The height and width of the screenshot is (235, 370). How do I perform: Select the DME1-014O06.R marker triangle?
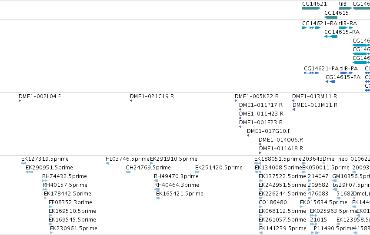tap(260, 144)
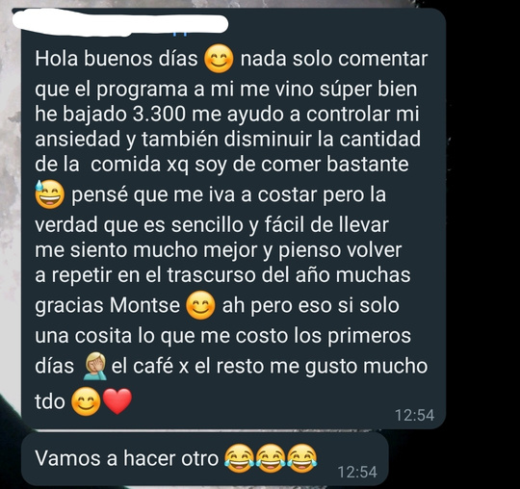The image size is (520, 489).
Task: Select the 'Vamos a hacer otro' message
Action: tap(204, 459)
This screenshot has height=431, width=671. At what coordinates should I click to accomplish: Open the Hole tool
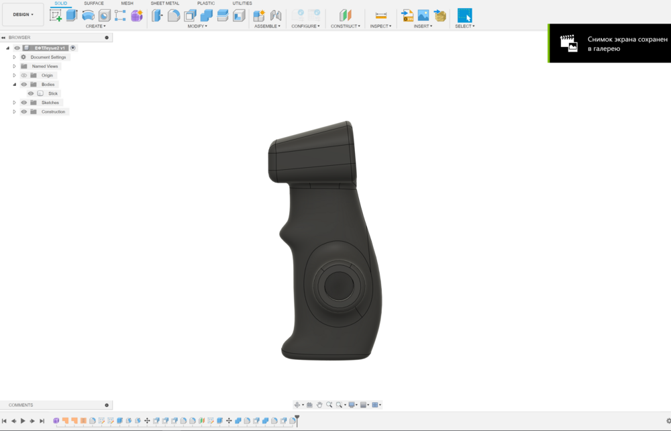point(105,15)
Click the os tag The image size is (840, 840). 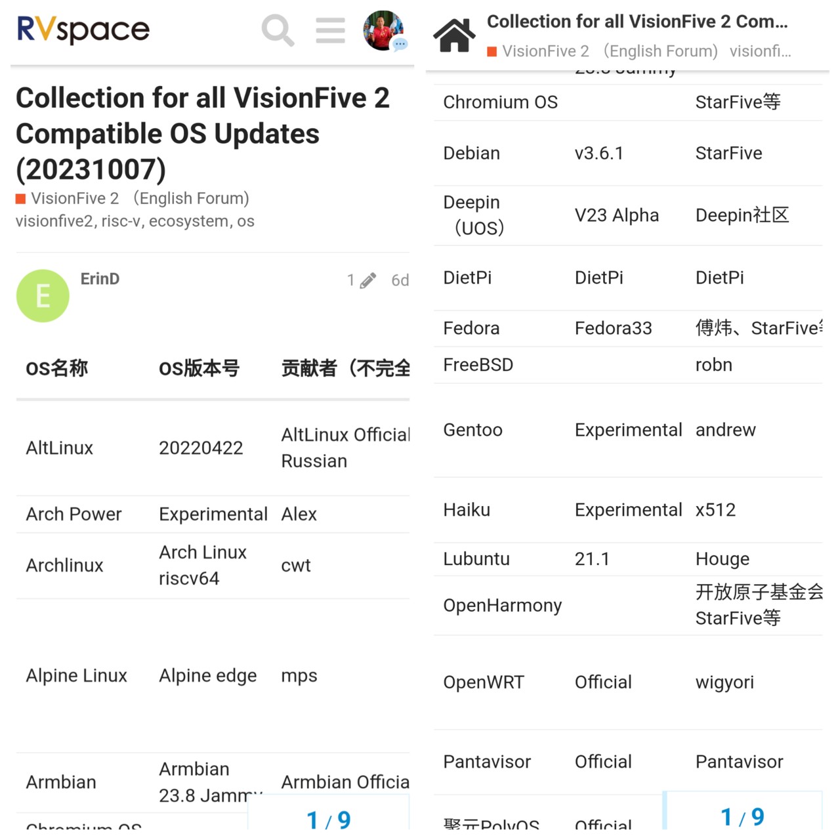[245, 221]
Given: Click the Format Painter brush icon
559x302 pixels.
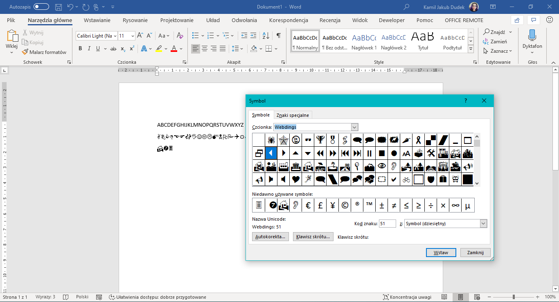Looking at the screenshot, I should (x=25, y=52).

________________

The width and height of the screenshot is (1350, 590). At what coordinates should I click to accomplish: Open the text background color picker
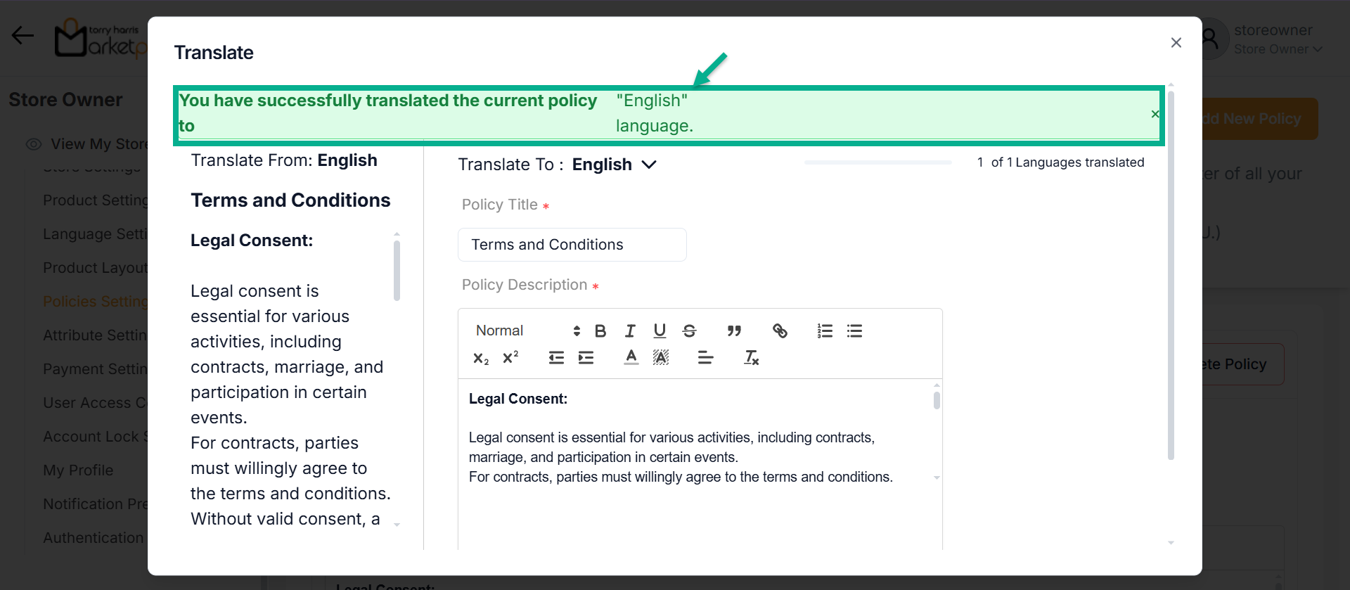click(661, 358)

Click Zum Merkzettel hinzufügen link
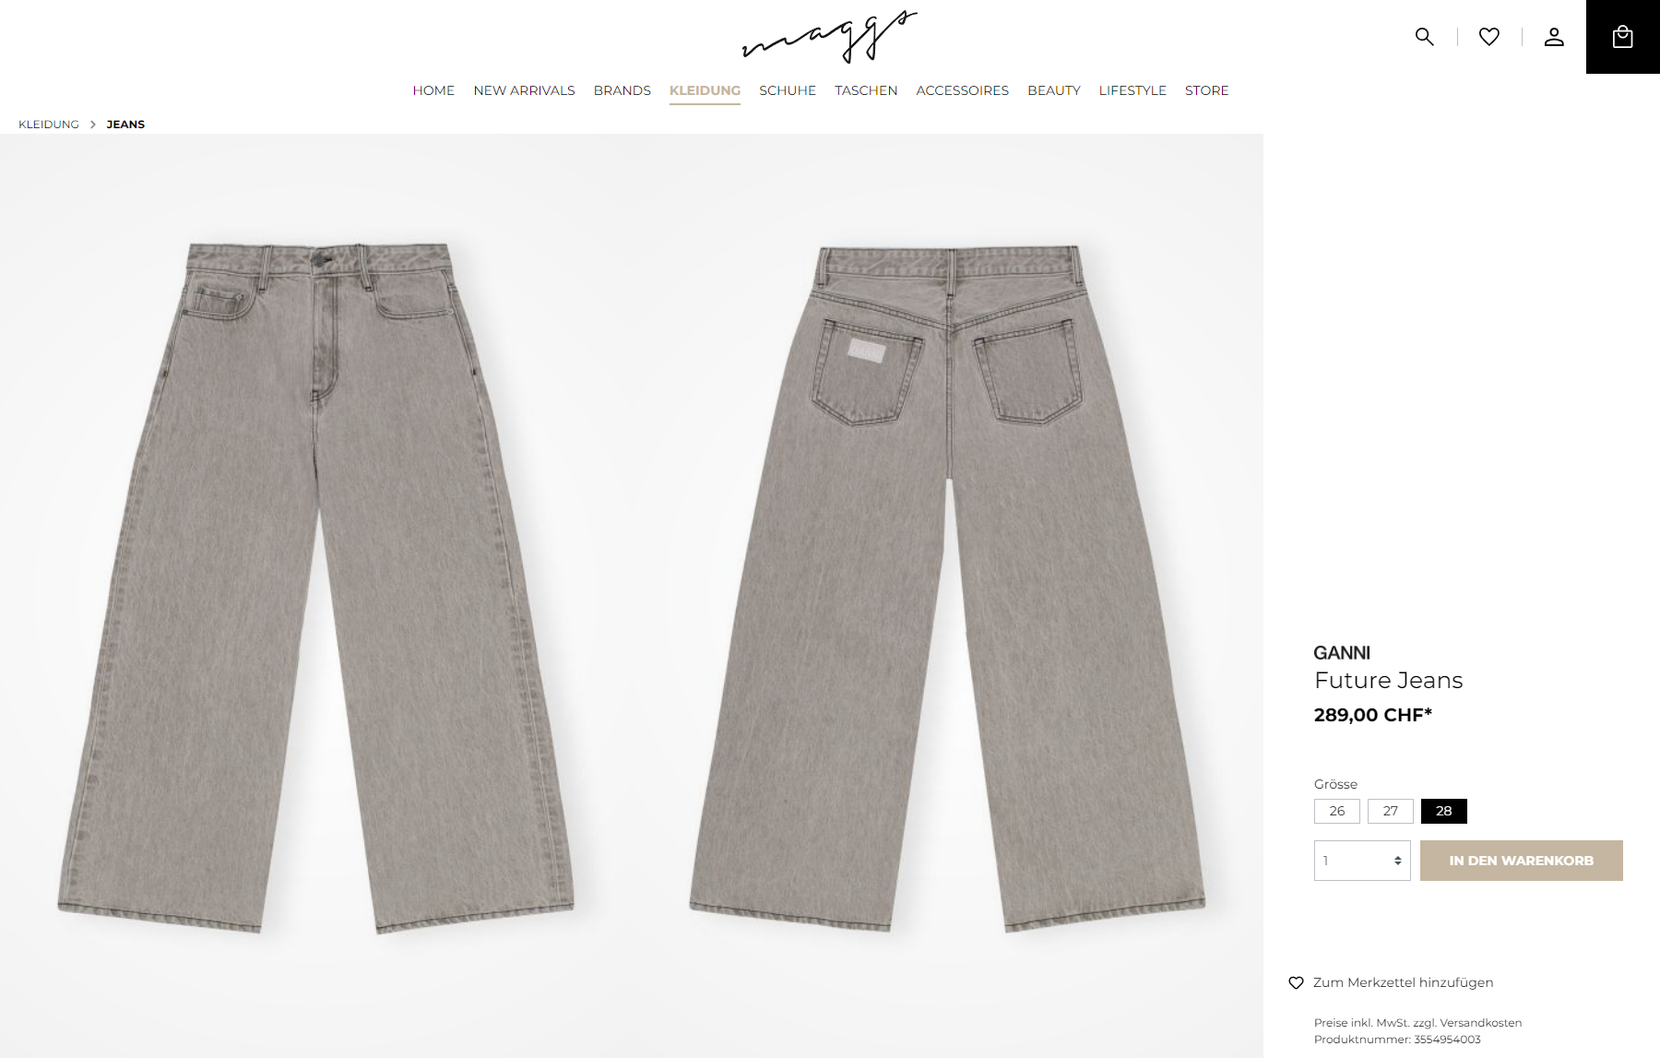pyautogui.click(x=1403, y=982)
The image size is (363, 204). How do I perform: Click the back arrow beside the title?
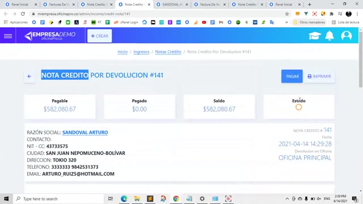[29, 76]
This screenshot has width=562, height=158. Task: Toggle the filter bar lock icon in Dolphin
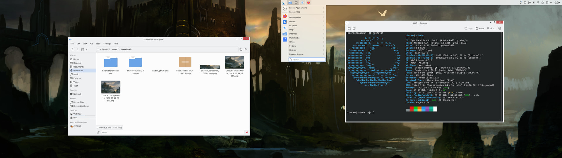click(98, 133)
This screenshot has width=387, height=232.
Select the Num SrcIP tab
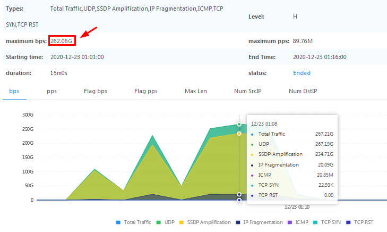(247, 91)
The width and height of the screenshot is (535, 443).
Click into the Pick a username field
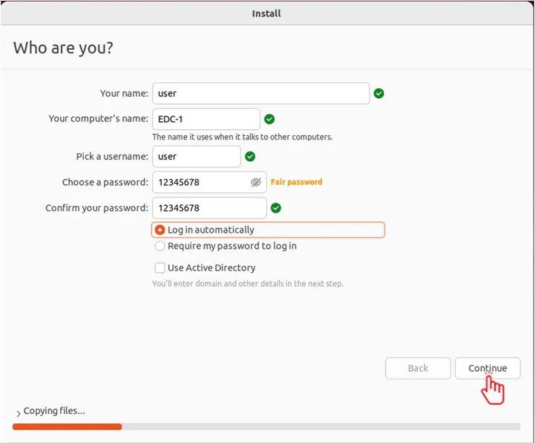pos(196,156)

________________

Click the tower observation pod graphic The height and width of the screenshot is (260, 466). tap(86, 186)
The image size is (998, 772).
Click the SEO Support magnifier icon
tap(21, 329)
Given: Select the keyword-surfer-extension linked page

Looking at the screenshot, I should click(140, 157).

________________

With the pictures omitted, copy the entries above exactly from the line containing "This screenshot has width=562, height=158." through the line containing "The width and height of the screenshot is (535, 443).", both lines included.

[Answer to the exercise]
This screenshot has width=562, height=158. Task: Toggle the filter bar lock icon in Dolphin
click(98, 133)
This screenshot has width=387, height=232.
Select the Num SrcIP tab
(247, 91)
The width and height of the screenshot is (535, 443).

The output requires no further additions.